Although no LGFV has defaulted as of 2023, some have been making last-minute payments, which can indicate financial distress. In July, state-owned banks began to lend to LGFVs with a repayment period of 25 years to relieve some of the pressure.

== Cause ==
In addition to overcoming legal restrictions on raising debt by local governments, using LGFVs as a fundraising platform is incentivized by China's political system that evaluates cadres by local economic growth. As economic growth is mainly driven by investment and infrastructure development, local officials are motivated to expand fiscal expenditure. The spending could also be in risky investments because local governments expect the central government to support local authorities that are in financial trouble (see soft budget constraint).

== Scale and debt risk ==
No Chinese government agency has published data on the scale of LGFV debt regularly, but official snapshots are available.

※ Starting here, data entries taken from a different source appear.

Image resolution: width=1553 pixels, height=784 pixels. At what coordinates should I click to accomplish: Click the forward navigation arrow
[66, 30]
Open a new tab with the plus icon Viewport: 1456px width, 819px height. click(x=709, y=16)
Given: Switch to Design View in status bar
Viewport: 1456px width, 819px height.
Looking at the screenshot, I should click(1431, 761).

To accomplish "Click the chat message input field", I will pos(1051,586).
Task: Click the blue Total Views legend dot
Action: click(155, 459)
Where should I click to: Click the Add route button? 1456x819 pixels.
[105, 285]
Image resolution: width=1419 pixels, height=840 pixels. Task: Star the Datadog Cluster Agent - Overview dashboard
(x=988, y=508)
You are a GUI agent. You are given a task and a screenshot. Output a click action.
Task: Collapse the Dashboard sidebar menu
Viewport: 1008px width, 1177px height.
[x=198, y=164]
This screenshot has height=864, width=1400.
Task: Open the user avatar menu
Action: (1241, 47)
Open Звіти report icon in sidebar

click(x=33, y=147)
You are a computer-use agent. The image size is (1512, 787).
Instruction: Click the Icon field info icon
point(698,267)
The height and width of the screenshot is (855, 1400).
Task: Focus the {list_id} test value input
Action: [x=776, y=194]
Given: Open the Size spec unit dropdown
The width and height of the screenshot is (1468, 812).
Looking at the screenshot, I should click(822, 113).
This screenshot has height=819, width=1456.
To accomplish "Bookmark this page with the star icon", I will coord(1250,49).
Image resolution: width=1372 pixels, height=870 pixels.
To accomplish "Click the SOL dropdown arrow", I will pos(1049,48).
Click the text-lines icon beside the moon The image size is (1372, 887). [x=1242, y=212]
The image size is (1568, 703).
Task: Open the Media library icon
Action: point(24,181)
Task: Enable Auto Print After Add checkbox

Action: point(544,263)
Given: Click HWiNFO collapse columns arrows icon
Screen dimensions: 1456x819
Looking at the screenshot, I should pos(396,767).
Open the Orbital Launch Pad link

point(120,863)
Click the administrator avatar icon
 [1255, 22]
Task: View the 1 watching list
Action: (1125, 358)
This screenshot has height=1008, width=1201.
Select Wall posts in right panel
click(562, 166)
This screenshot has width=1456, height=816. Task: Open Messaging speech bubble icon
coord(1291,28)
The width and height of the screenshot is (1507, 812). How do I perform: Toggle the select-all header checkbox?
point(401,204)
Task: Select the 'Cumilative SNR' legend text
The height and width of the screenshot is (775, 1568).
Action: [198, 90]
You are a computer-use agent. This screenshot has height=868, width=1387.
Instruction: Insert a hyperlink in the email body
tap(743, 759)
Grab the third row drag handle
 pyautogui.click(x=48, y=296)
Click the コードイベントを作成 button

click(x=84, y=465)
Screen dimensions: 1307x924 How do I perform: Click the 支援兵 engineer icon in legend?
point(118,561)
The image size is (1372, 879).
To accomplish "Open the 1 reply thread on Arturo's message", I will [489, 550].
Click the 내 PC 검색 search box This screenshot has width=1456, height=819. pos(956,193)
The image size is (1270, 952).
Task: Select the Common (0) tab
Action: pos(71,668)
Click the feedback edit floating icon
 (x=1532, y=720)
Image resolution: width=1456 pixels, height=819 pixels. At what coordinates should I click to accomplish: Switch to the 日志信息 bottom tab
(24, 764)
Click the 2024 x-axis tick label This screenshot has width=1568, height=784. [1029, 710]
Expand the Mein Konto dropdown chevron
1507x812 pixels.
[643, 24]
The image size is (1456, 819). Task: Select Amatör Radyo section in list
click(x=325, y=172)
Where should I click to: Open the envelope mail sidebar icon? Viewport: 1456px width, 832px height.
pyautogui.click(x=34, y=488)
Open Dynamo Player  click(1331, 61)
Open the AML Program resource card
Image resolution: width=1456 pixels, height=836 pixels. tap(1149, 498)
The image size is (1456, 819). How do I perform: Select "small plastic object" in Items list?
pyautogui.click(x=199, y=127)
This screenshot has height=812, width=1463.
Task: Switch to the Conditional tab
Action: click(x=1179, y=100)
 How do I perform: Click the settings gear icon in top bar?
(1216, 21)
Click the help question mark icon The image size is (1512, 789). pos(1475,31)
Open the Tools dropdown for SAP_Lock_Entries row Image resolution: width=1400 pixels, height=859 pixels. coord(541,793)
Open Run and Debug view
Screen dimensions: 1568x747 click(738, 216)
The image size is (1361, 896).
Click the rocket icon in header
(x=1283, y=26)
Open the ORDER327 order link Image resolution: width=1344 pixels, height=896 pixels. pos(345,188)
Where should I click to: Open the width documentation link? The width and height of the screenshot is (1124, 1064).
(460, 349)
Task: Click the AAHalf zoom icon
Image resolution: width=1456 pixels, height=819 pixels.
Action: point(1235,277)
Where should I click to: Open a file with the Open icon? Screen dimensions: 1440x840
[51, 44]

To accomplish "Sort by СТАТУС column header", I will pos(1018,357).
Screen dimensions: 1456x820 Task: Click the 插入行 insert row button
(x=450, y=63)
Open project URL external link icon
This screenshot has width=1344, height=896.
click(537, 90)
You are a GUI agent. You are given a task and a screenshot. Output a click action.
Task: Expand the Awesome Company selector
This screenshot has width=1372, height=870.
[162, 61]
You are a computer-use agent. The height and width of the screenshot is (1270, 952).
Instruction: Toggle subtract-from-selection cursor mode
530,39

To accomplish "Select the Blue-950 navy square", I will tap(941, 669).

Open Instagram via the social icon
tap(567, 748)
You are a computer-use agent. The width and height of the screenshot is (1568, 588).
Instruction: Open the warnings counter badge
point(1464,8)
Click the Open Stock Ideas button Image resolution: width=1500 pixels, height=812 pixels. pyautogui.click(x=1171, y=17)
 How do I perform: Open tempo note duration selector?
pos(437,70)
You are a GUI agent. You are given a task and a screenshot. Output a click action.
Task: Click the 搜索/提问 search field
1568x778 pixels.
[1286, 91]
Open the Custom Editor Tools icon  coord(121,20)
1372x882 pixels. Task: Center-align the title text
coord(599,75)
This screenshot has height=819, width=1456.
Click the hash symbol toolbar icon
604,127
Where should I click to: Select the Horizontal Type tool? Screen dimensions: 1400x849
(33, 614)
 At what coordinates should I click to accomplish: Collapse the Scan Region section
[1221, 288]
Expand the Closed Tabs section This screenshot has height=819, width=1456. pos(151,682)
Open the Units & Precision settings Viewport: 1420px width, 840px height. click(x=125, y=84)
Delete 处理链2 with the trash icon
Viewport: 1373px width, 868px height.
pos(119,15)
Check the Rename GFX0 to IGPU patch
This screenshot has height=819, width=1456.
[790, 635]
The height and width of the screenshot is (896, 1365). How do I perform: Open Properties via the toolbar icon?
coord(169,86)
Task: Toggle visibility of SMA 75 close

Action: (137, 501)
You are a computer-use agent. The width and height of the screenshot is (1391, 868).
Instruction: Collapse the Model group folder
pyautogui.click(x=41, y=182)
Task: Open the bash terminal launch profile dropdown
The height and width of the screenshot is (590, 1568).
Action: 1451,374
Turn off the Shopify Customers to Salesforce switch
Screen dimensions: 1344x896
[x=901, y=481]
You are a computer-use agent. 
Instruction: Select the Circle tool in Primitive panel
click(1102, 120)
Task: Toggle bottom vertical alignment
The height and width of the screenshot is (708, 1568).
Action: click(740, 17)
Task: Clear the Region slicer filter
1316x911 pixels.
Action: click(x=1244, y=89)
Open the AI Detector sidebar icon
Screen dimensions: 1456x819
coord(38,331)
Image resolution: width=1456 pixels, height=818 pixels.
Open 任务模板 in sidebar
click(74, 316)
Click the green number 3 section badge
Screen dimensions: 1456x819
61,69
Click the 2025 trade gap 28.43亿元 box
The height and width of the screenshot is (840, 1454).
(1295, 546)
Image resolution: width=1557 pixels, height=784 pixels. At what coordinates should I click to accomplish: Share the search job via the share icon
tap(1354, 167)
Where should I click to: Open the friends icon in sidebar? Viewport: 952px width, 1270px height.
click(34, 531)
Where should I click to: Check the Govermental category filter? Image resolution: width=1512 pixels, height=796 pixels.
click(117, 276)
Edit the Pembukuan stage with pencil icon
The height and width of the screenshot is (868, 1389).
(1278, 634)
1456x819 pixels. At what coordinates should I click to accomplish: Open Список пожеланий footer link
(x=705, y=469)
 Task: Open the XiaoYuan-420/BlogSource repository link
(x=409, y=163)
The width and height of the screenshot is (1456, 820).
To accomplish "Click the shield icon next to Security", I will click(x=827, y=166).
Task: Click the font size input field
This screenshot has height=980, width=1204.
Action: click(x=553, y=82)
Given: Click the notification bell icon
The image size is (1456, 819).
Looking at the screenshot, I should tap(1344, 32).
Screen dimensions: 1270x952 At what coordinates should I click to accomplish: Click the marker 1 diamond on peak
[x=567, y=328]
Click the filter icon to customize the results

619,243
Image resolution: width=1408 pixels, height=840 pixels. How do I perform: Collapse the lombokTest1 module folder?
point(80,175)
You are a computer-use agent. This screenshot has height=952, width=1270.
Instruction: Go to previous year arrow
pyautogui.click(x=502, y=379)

The National Audit Office counted 7,170 LGFVs in 2013, when ¥17.9 trillion of outstanding debt was accumulated by LGFVs and other government entities.

By the end of 2017, the value of bonds issued by LGFVs was ¥7.1 trillion.

Peking University's Yang Yao attributed the problem of unsustainable local government debt to various political economy issues, including the moral hazard of local governments not bearing the risk from their borrowing, and frequent rotation of officials. To improve the situation, he proposed a support package from the central government worth ¥4 billion and debt restructuring options such as integrating the budgets of all state-owned enterprises with their corresponding governments.

In 2023, a study by David Daokui Li concluded that local government debt was 50% higher than previously estimated by the IMF and World Bank. The study found that the majority of debts were for infrastructure, and the level of debt was unsustainable without central government support.

By 2024, economists estimated that the indebtedness attributable to LGFVs had reached between US$7 trillion and US$11 trillion, the Wall Street Journal reported. Of that debt, US$800 billion was estimated to be at high risk of default. Many projects funded by LGFVs were found to be ill-conceived and poorly planned. The IMF estimated that LGFV debt in China will have grown by 60% in 2028 compared to 2022 levels.